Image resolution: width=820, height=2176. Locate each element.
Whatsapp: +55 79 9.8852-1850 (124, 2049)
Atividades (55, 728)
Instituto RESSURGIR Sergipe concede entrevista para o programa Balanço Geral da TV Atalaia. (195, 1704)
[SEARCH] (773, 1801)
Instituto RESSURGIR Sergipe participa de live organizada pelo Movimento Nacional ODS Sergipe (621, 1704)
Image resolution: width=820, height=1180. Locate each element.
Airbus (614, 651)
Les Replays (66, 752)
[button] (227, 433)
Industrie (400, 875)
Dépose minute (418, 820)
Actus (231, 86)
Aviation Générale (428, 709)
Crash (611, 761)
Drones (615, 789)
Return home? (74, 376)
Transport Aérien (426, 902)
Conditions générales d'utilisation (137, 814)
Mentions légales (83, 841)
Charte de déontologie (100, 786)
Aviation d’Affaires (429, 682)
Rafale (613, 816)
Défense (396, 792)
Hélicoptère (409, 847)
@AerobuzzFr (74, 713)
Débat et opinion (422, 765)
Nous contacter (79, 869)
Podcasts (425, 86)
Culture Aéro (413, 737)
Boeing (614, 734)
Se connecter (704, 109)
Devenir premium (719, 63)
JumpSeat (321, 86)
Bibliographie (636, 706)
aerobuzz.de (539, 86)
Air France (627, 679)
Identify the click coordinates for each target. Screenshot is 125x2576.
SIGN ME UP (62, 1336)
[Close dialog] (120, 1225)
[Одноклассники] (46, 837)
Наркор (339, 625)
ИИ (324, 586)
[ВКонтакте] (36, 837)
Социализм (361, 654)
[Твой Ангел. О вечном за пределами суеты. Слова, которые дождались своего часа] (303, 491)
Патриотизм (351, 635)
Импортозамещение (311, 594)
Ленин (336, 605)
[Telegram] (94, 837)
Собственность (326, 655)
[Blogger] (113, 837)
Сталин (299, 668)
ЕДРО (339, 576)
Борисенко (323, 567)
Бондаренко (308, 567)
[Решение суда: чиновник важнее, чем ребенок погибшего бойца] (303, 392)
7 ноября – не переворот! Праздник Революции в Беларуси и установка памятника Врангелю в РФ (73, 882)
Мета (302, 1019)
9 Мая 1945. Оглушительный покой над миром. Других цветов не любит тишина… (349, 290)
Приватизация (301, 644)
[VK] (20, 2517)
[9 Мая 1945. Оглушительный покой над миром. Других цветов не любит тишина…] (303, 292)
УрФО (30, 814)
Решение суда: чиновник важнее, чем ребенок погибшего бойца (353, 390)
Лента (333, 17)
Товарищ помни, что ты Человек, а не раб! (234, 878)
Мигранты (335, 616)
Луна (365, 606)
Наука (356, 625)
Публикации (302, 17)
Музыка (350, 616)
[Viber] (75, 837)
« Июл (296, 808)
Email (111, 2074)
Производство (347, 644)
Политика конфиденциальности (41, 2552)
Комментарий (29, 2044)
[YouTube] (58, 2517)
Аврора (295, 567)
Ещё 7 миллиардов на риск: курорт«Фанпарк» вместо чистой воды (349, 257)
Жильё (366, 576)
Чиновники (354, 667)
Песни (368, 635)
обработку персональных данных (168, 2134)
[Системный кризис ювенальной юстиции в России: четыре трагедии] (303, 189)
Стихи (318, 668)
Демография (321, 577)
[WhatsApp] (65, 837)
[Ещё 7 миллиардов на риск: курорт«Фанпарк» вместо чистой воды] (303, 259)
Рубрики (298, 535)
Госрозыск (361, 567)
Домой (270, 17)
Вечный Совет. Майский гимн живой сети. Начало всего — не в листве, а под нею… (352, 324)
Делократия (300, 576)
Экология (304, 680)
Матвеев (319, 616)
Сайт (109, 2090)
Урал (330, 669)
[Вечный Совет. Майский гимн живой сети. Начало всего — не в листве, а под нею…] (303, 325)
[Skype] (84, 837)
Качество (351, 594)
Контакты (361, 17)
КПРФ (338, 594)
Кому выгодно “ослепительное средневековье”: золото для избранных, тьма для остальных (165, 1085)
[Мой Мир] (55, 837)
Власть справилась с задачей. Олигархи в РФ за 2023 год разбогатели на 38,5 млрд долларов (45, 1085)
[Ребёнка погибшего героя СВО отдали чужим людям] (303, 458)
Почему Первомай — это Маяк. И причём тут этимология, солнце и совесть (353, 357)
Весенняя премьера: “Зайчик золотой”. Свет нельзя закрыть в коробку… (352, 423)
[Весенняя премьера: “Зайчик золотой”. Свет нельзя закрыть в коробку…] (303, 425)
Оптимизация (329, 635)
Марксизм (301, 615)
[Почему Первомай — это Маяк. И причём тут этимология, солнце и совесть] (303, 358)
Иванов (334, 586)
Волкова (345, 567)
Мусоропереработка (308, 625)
——————————
What you should do: Output exactly the leading lines of the data, up to and including the line marked by "[SEARCH] (773, 1801)".

Solution below:
Image resolution: width=820, height=2176. Locate each element.
Whatsapp: +55 79 9.8852-1850 (124, 2049)
Atividades (55, 728)
Instituto RESSURGIR Sergipe concede entrevista para o programa Balanço Geral da TV Atalaia. (195, 1704)
[SEARCH] (773, 1801)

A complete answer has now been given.